[Recorded data]

════

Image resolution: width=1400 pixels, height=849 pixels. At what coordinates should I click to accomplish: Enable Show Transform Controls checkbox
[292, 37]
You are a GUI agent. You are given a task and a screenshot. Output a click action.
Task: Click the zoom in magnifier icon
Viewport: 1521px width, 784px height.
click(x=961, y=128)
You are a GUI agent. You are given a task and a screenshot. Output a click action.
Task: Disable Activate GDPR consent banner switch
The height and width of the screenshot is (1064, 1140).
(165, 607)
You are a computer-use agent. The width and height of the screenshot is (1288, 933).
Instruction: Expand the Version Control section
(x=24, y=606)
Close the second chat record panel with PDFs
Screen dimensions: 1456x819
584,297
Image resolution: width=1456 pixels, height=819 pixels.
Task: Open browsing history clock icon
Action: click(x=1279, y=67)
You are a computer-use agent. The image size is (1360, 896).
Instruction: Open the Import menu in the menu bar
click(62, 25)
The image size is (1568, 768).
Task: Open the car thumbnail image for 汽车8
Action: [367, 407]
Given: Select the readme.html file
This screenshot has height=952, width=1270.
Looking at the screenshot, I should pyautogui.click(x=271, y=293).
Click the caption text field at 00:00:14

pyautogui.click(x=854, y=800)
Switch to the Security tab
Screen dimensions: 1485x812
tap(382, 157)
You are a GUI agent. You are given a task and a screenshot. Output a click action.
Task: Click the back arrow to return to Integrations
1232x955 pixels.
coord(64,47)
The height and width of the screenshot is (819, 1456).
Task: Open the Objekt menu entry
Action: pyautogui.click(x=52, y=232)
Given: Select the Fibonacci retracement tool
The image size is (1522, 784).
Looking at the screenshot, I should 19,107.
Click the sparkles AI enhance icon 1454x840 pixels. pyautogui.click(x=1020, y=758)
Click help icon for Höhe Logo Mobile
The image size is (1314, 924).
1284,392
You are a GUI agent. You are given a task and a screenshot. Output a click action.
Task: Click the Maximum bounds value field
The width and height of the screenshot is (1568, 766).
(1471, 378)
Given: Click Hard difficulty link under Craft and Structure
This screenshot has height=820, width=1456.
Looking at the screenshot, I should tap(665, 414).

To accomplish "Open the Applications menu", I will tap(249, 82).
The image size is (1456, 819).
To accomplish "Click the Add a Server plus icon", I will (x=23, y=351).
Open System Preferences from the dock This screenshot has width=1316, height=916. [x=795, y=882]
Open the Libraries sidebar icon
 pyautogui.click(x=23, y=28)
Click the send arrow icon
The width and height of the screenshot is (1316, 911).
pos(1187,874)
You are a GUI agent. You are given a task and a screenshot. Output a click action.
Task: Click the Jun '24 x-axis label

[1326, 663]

════

→ Task prompt
Exactly as written, copy out all the entries above.

→ Response area
Image resolution: width=1400 pixels, height=849 pixels. At what coordinates should I click to accomplish: Enable Show Transform Controls checkbox
[292, 37]
You are a GUI agent. You are given a task and a screenshot. Output a click action.
Task: Click the zoom in magnifier icon
Viewport: 1521px width, 784px height.
click(x=961, y=128)
You are a GUI agent. You are given a task and a screenshot. Output a click action.
Task: Disable Activate GDPR consent banner switch
The height and width of the screenshot is (1064, 1140).
(165, 607)
You are a computer-use agent. The width and height of the screenshot is (1288, 933).
Instruction: Expand the Version Control section
(x=24, y=606)
Close the second chat record panel with PDFs
Screen dimensions: 1456x819
584,297
Image resolution: width=1456 pixels, height=819 pixels.
Task: Open browsing history clock icon
Action: click(x=1279, y=67)
You are a computer-use agent. The image size is (1360, 896).
Instruction: Open the Import menu in the menu bar
click(62, 25)
The image size is (1568, 768).
Task: Open the car thumbnail image for 汽车8
Action: [367, 407]
Given: Select the readme.html file
This screenshot has height=952, width=1270.
Looking at the screenshot, I should pyautogui.click(x=271, y=293).
Click the caption text field at 00:00:14

pyautogui.click(x=854, y=800)
Switch to the Security tab
Screen dimensions: 1485x812
tap(382, 157)
You are a GUI agent. You are given a task and a screenshot. Output a click action.
Task: Click the back arrow to return to Integrations
1232x955 pixels.
coord(64,47)
The height and width of the screenshot is (819, 1456).
Task: Open the Objekt menu entry
Action: pyautogui.click(x=52, y=232)
Given: Select the Fibonacci retracement tool
The image size is (1522, 784).
Looking at the screenshot, I should 19,107.
Click the sparkles AI enhance icon 1454x840 pixels. pyautogui.click(x=1020, y=758)
Click help icon for Höhe Logo Mobile
The image size is (1314, 924).
1284,392
You are a GUI agent. You are given a task and a screenshot. Output a click action.
Task: Click the Maximum bounds value field
The width and height of the screenshot is (1568, 766).
(1471, 378)
Given: Click Hard difficulty link under Craft and Structure
This screenshot has height=820, width=1456.
Looking at the screenshot, I should tap(665, 414).

To accomplish "Open the Applications menu", I will tap(249, 82).
The image size is (1456, 819).
To accomplish "Click the Add a Server plus icon", I will (x=23, y=351).
Open System Preferences from the dock This screenshot has width=1316, height=916. [x=795, y=882]
Open the Libraries sidebar icon
 pyautogui.click(x=23, y=28)
Click the send arrow icon
The width and height of the screenshot is (1316, 911).
pos(1187,874)
You are a GUI agent. You are given a task and a screenshot. Output a click action.
Task: Click the Jun '24 x-axis label

[1326, 663]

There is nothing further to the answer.